I understand the proposal now.

The goal of the extension is to provide a way to reference the generated line entries in the debug_line section.

The proposal resembles .cfi_label [MC] Support .cfi_label by MaskRay ¡ Pull Request #97922 ¡ llvm/llvm-project ¡ GitHub

The label is emitted to .debug_line (or Mach-O __debug_line).
The label will be referenced by .debug_info with a DW_AT_LLVM_stmt_sequence attribute.

The feature resembles Mach-O .zerofill __DATA, __bss, sym_a, 1, which emits a label not in the current section.
I think this is ok.

For your “Maybe a practical example would help clarify:” example, label1 and label2 have no distinction in MC’s internal representation or the object file: they are located at the same offset in the same fragment.

I informed binutils and gcc: DW_TAG_compile_unit's references to .debug_line and .loc directive extension https://gcc.gnu.org/pipermail/gcc/2024-July/244277.html

1 Like

For expediency, how about we revisit the .loclabel proposal?

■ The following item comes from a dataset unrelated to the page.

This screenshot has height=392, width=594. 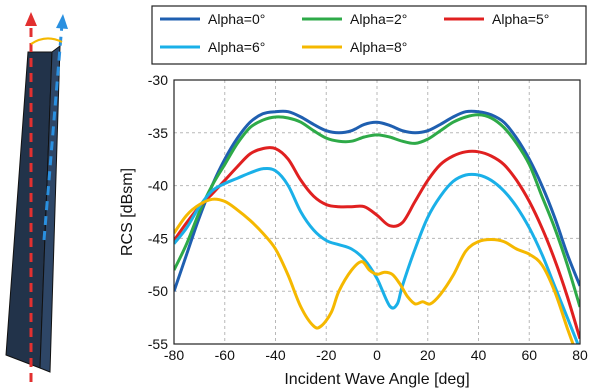 I want to click on legend: Alpha=0° Alpha=2° Alpha=5° Alpha=6° Alpha=8°, so click(x=369, y=35).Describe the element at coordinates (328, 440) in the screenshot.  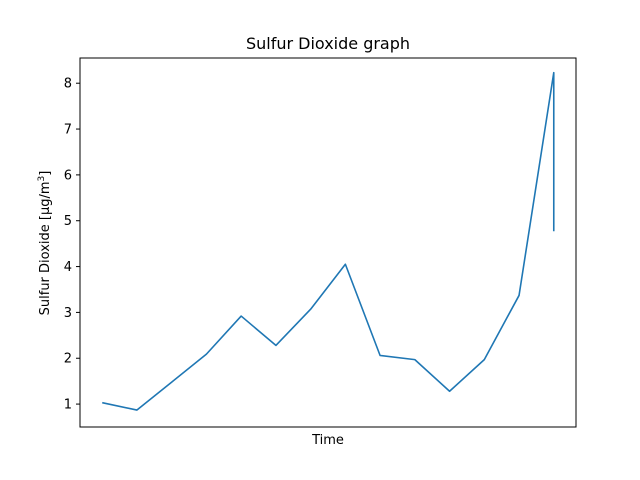
I see `x-axis-label: Time` at that location.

I think we have a freer hand in adding new assembler directives, and by all means, we should tell GNU binutils that we’ve added a directive for the purpose of inserting a label into the .debug_line section. I kind of think having a separate directive is more orthogonal, and maybe more readable. The documentation will be more discoverable, since a separate directive is more searchable.

.loc_label <label> makes sense to me.

I discovered that GNU assembler supports .cfi_label for a label in .eh_frame/.debug_frame. I supported it for the LLVM integrated assembler LLVM's `MCParser` does not understand `.cfi_label` directives ¡ Issue #97222 ¡ llvm/llvm-project ¡ GitHub

1 Like

Yes, given that we have a very similar precedent with .cfi_label - I think .loc_label <label> is the way to go. I’ll go ahead with implementing the .loc_label version of this.